The growth potential of the future is based on digital business models. He suggested that when companies are producing a digital product, they have to ensure they are doing the right thing, the right way.
He added that the old way of thinking is of little use when it comes to digitalisation, arguing that the industry will have to think differently and be creative, which will give participants the mindset and attitude needed to produce a digital product.
Pluschke explained that if the industry ignores new companies and start-ups, then it is ignoring the big potential they offer. He noted that the permanent search for the next big thing is what makes these start-ups interesting.
According to Pluschke, two words that are killing innovation are ‘prove it’. He suggested that the insurance industry has a lot to learn. He explained: “We need to make decisions carefully. The biggest risk at the moment is taking no risk because it is the core ability of the business insurance company.”
He added: “The best advice I can give is, when you find a start-up, and you’re really convinced about it, place it in strategic share.”
“You are allowed to look in their books to help make a decision. Do not integrate the start-up with your company business admin. It will ruin it. Let the start up have control.”
Pluschke went on to say that it’s not all about the technology. People, he said, are important, too. “We need people who are not limited in their thinking,” he said. However, he added: “On the other side, the company has to ask themselves how they can handle trouble makers and how much they can endure. It’s not about technique and processes, it’s about making the company attractive to these people.”

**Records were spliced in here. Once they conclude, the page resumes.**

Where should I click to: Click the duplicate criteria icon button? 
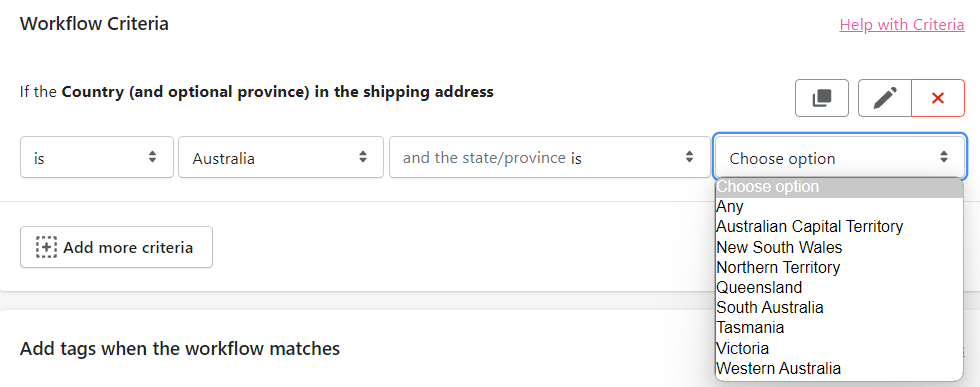click(821, 98)
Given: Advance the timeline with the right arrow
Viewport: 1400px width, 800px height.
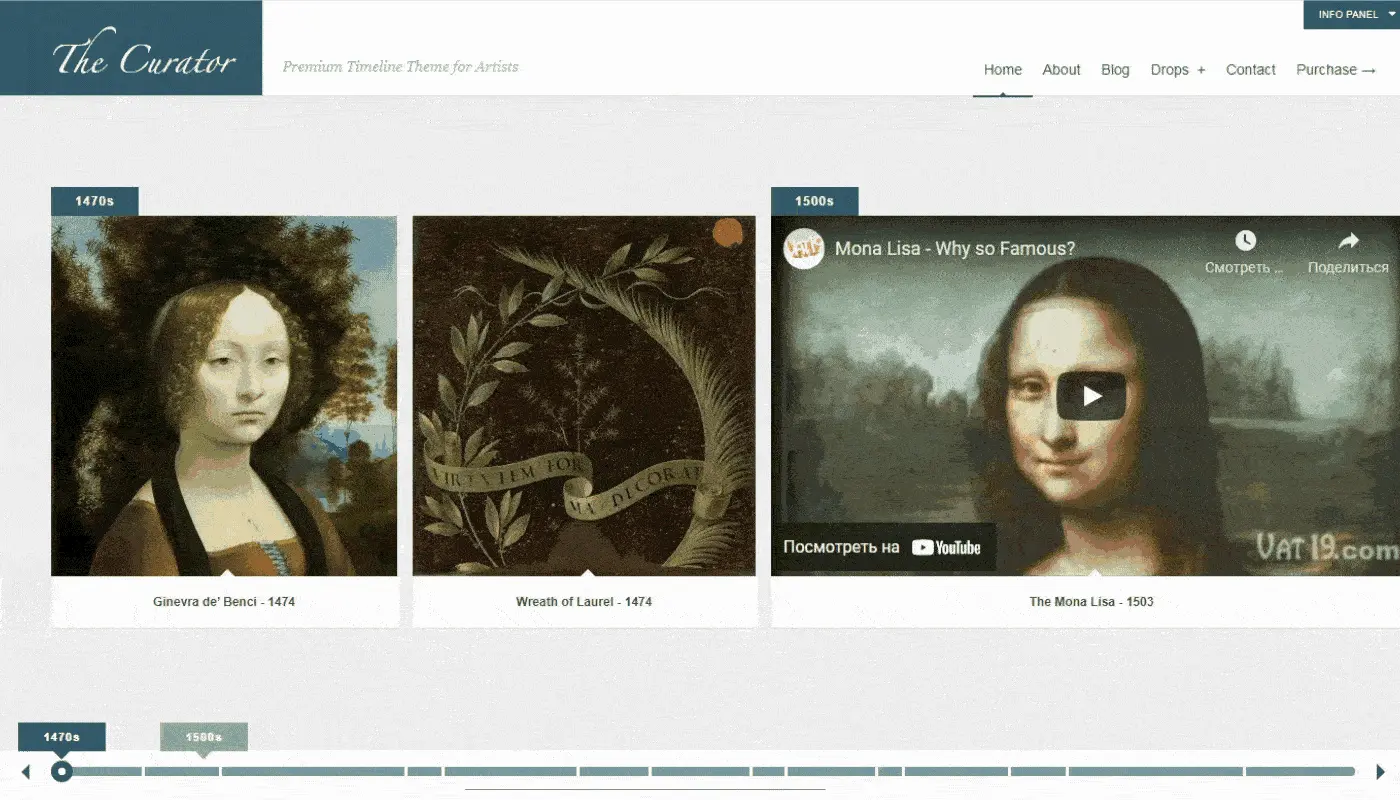Looking at the screenshot, I should click(1379, 771).
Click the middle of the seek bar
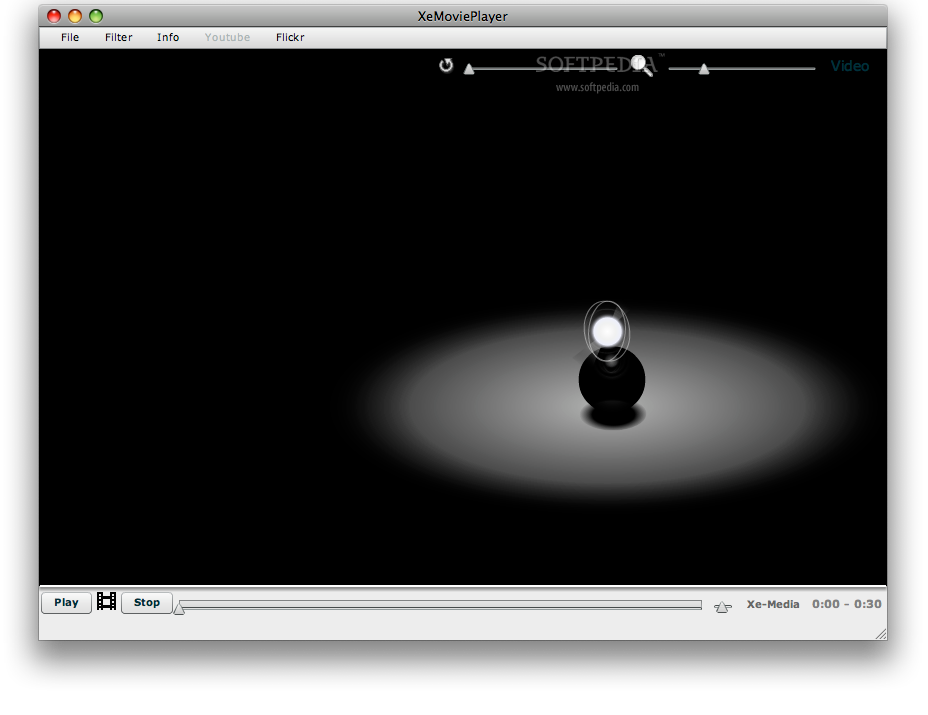The width and height of the screenshot is (928, 715). (440, 604)
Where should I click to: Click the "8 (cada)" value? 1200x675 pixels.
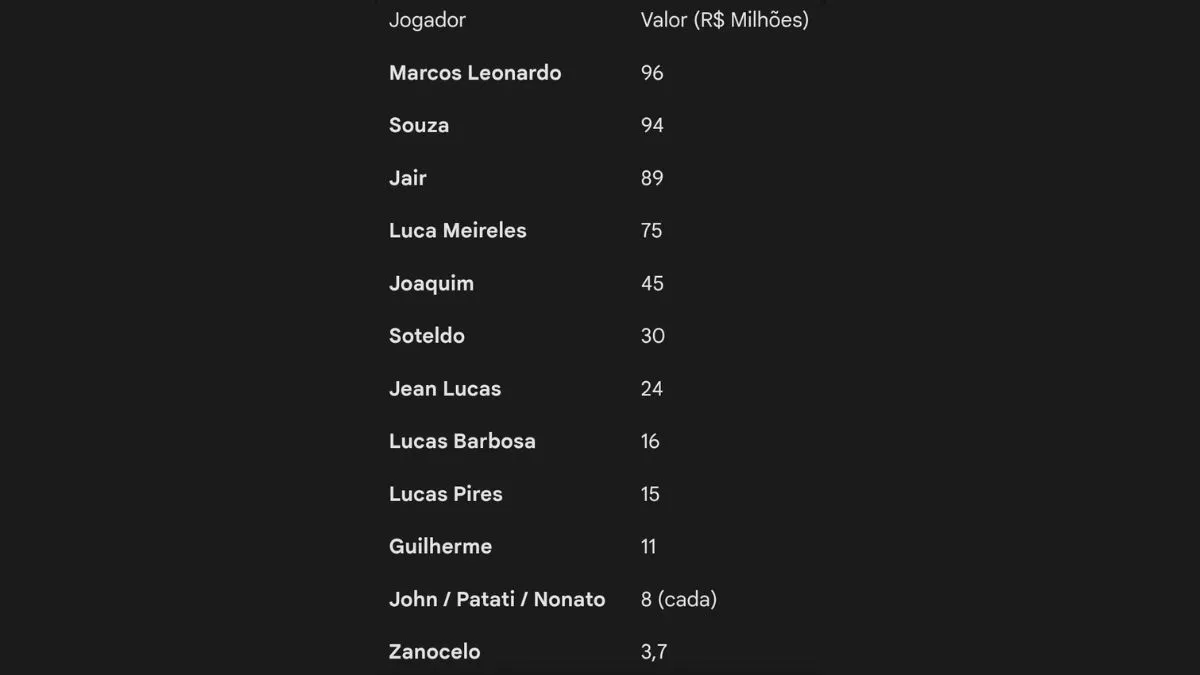click(x=679, y=599)
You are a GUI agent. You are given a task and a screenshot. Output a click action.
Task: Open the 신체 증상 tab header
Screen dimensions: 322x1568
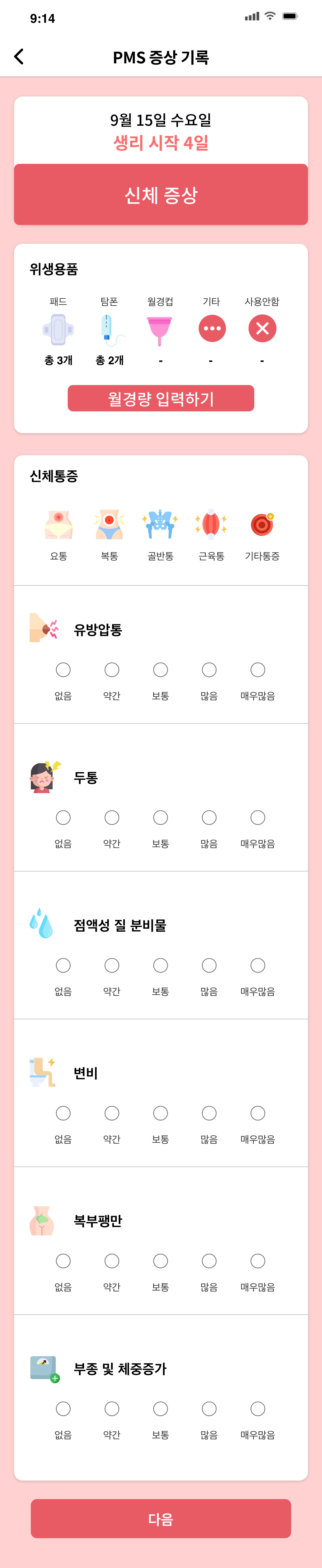pos(161,195)
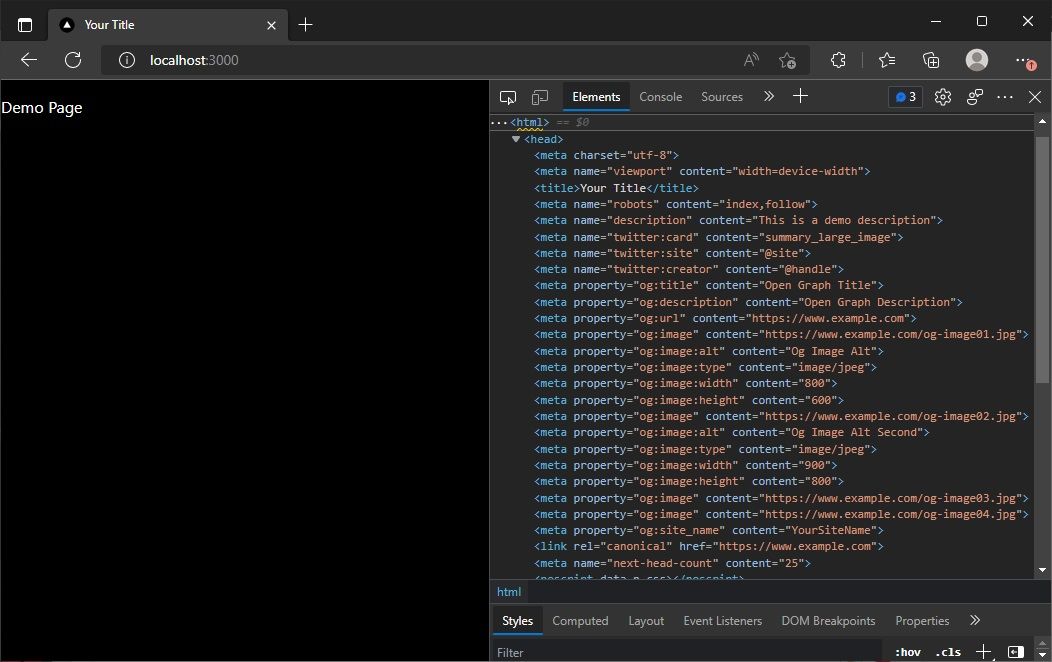Toggle device emulation mode in DevTools
The image size is (1052, 662).
click(x=540, y=96)
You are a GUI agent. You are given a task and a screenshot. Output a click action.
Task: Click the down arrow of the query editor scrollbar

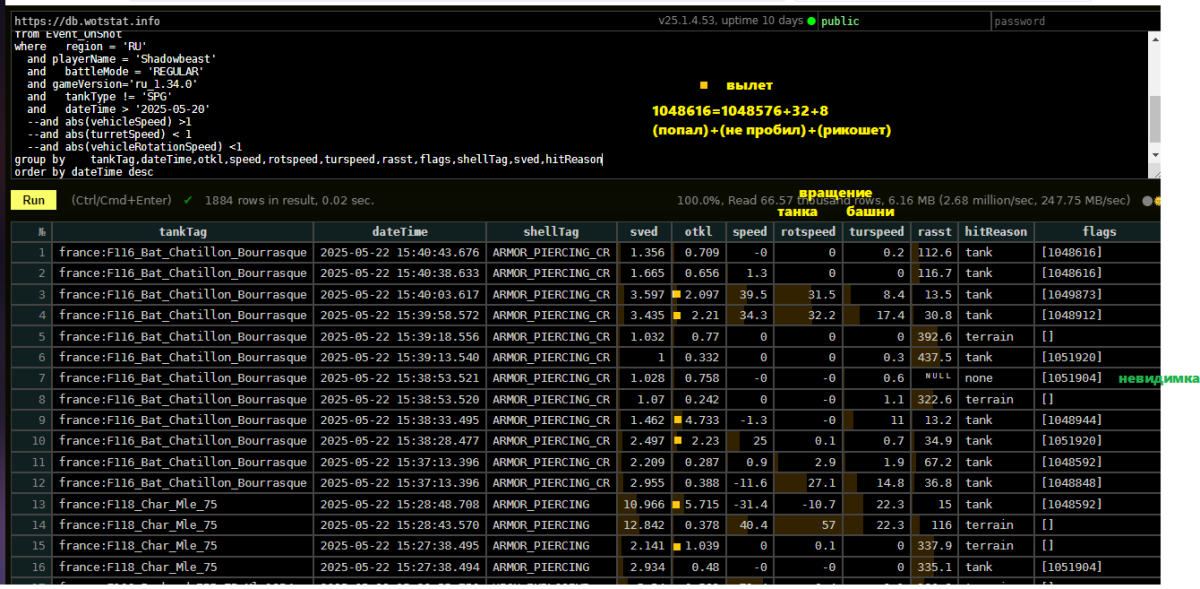click(x=1154, y=155)
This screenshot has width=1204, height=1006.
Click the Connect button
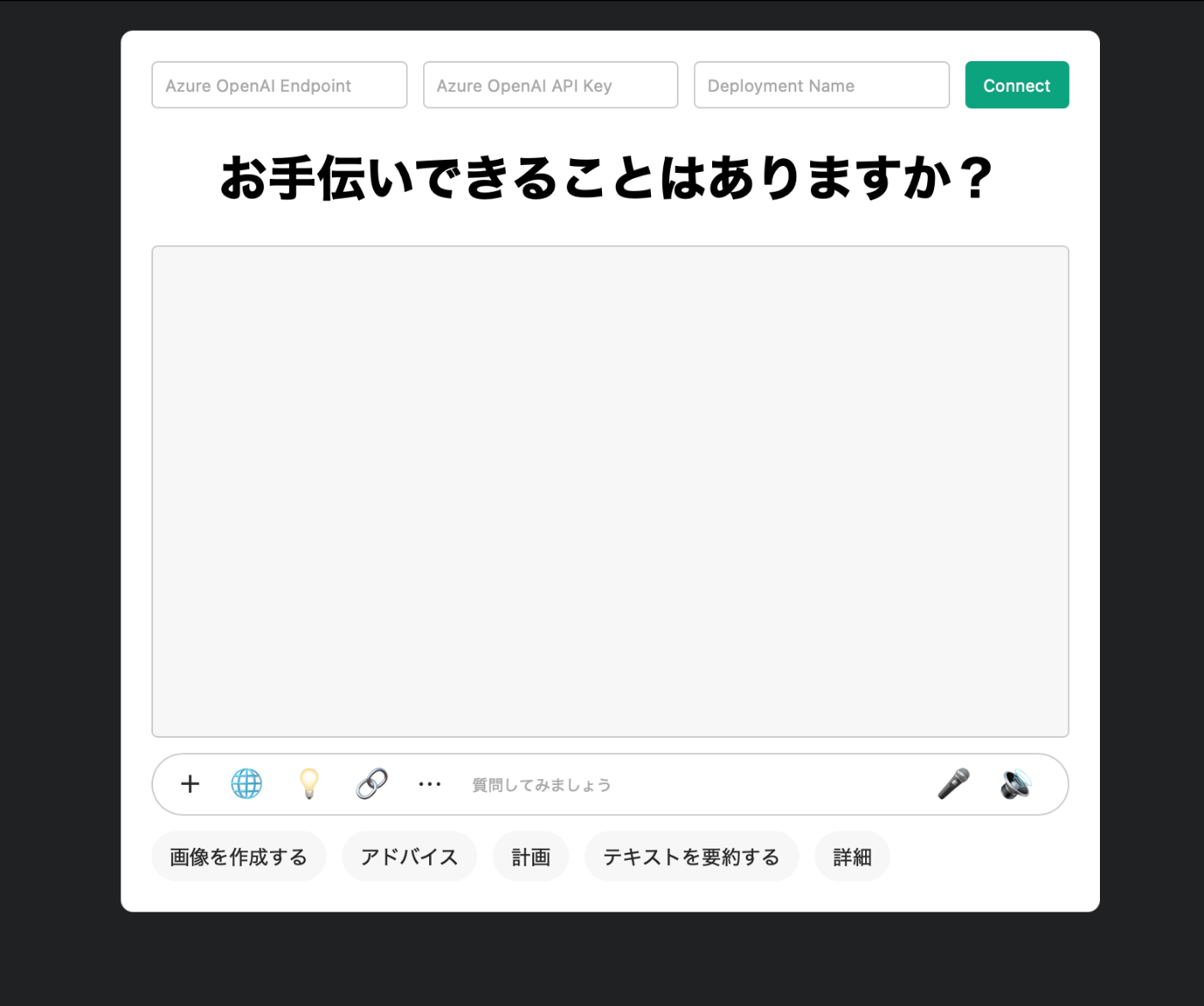(x=1017, y=85)
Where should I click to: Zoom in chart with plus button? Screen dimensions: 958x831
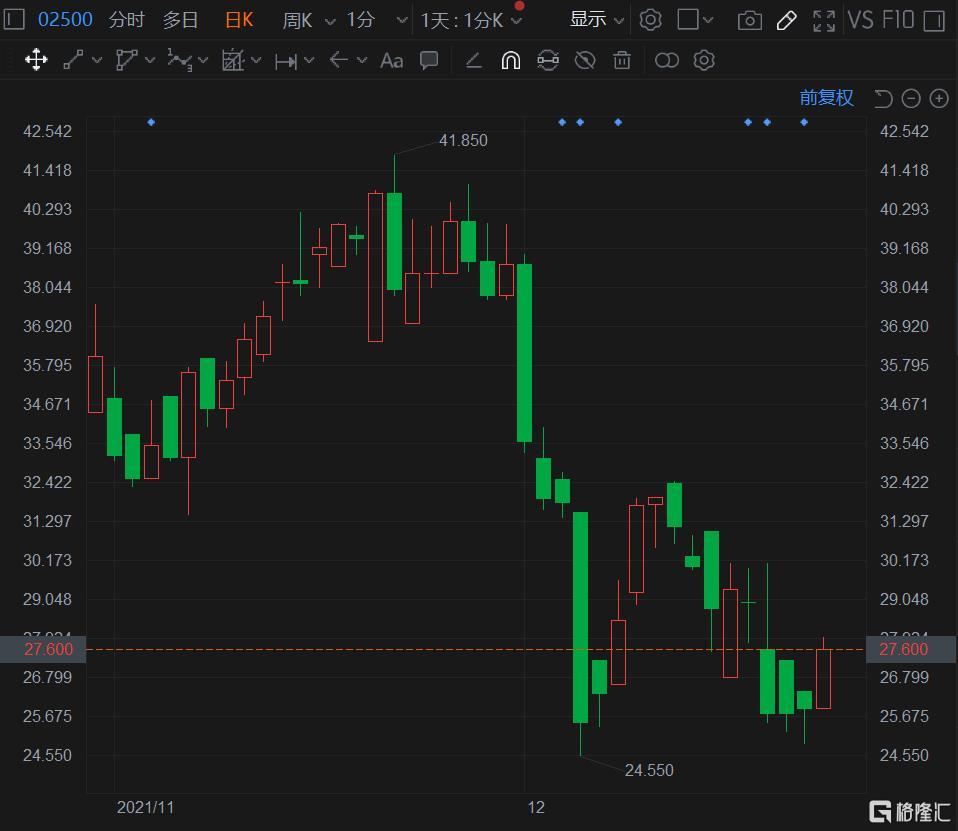(939, 98)
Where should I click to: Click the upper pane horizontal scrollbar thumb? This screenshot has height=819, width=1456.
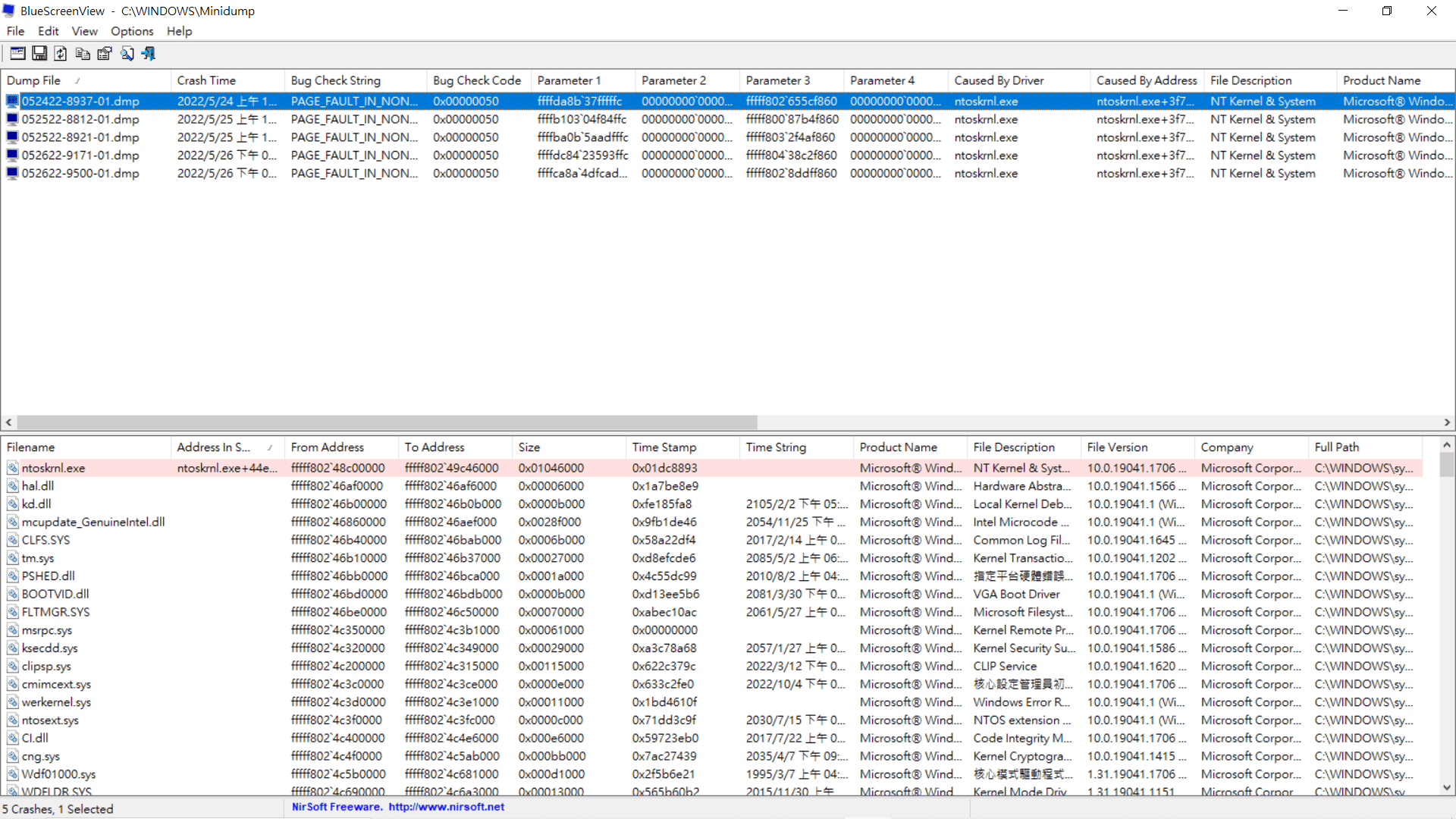pos(387,422)
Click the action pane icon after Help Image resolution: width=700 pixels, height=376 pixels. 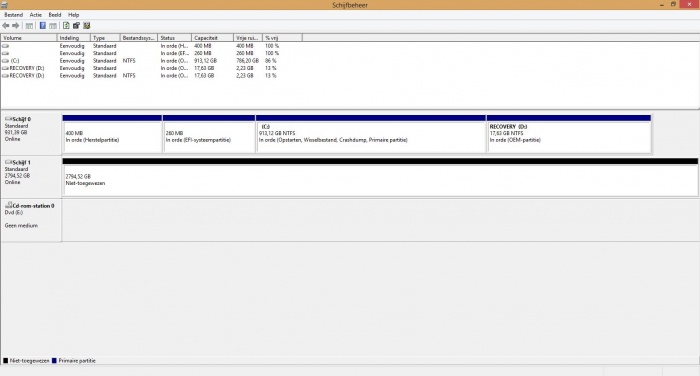pyautogui.click(x=53, y=26)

The industry is still in the learning stage of the technology curve, Pluschke concluded. He suggested that the first step to digitalisation is change, but that this will be a long process that could take five to seven years.
Another panel suggested that as an industry, insurance has too much data. Panellists Fabrice Brossart, chief risk officer for AIG EMEA, Jason Brown, group chief risk officer for QBE Insurance Group and Andrew Pryde, chief risk officer at Beazley, discussed whether too much data could be affecting the idea of risk pooling.
One panellist said the industry needs to consolidate and bring data together for the industry to be able to gain a better understanding.
The speakers also suggested that a company should know its terrain, look at its risks and analyse its data.
When asked about the most dangerous risk to a business, the panellists agreed that business disruption was top. One added that the industry needs to be more innovative and interact with its customers more.
The panel participants explained that disruptors could be the thing that changes risk and the nature of the risk, using the example of Google driverless cars.
Companies look externally for the disruptors, according to the speakers, however, they noted that these disruptors could come from within the business, and that internal disruptors could include a change in the organisation.
Technology and cyber, current hot topics in the industry, were also mentioned during the session.
Panellists suggested that a cyber breach is going to disrupt every company at some point—it is just a case of when.